True, legislators were sometimes said to be in its pockets, but ‘Boss’ Croker, to his credit, toned down most of the abuses.
On his wife’s death, he wed the daughter of a Cherokee chieftain whom his son ungenerously described as “a white cabaret dancer”. Big-hearted, if a little abrupt, Croker helped many Irish poor on their way to prosperity and as linkman between the old and the new generations in America he is unparalleled.
He united those with memories of ’47 and the ‘just-arrived’ neophytes to create the solid Irish representative bloc of today.
Now that Cork is being rebuilt after the fire, it has been mooted that Washington Street should meet Patrick Street directly across the Parade, and not at an angle by way of Woodford Bourne. An excellent idea. As is any that proposes lopping off awkward corners.
The GPO interrupts a straight run from Patrick Street to the South Mall and might be moved to the new bridges area.
Incidentally, this arrangement would enable a certain section of our citizens to enjoy the river breeze,
The Bridewell could be moved across the river so that young, innocent Irish policemen would not have their training interrupted by the seductive distractions of Coal Quay dialectics.
How about the erection of a time gun on Shandon to be fired at 2pm on Sundays so the people may regulate their clocks and watches?
With these suggestions, I am sure the citizenry will agree the Corporation will at last be in possession of a plan to render Cork a model in design for this badly-arranged planet.
The few pedestrians out this morning between 3-4am were surprised to see a big glare of fire in the direction of the Military Barracks.
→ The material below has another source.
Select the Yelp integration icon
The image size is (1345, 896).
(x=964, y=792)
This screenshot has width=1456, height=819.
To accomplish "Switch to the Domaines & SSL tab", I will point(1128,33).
Investigation showed the timber huts were ablaze.
The Military Fire Brigade set to and kept the conflagration contained. A telephone message was sent to the Corporation Fire Brigade at Sullivan’s Quay to send a man to give extra pressure of water. Two huts were destroyed.
The Exhibition Bar on Lancaster Quay owned by Eddie Rearden was broken into last night and £6 or £7 was stolen along with a quantity of cigarettes. The burglars also helped themselves to some stout before leaving.
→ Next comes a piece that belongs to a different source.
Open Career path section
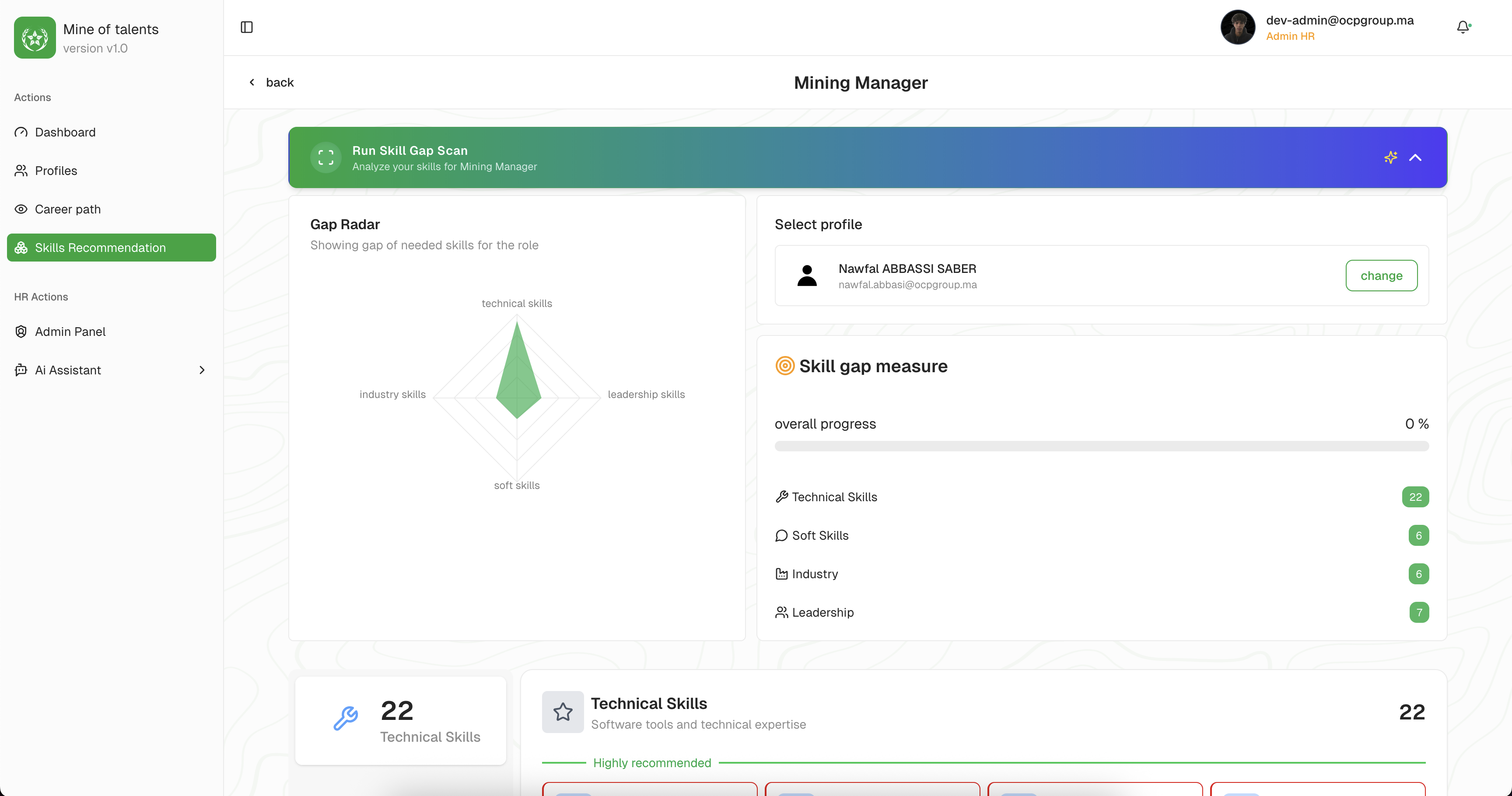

Last Wednesday night, an old man named John Moynihan staying at a lodging house in Charleville was robbed of £7.
When he was three miles from the town the next morning, he missed the money. Returning back, he informed Captain Michael Geary, IRA. who quickly got his police to work.
Within a brief time, the arrest was effected of a man named Purcell who was making his way to Limerick. Nothing was found on him and he denied all knowledge of the robbery.
Cork’s quays present an exceptionally busy appearance just now. In addition to ordinary shipping, five large vessels (four at the South Jetties and one at the North) have all brought in large cargoes and have an average gross tonnage of 5,000.
The Melmorehead from St. John’s, Newfoundland berthed on May 1 with a cargo of timber. The same day saw the arrival of the Eastern Tempest from New York via Dublin with a cargo for Messrs. Dowdall.
The 4th of the month brought in the Balsam from Philadelphia, also with cargo for Dowdall’s, and the Baron Polwarth from Portland with wheat for Messrs. Green.
A fifth vessel arrived yesterday, the Yoseric from Adelaide, with a gross of 4,912 and containing wheat for Messrs. Furlong.
It is quite some time since so many large vessels have been seen at the quays in the one week.
It is to be hoped that future port development will make it a familiar sight.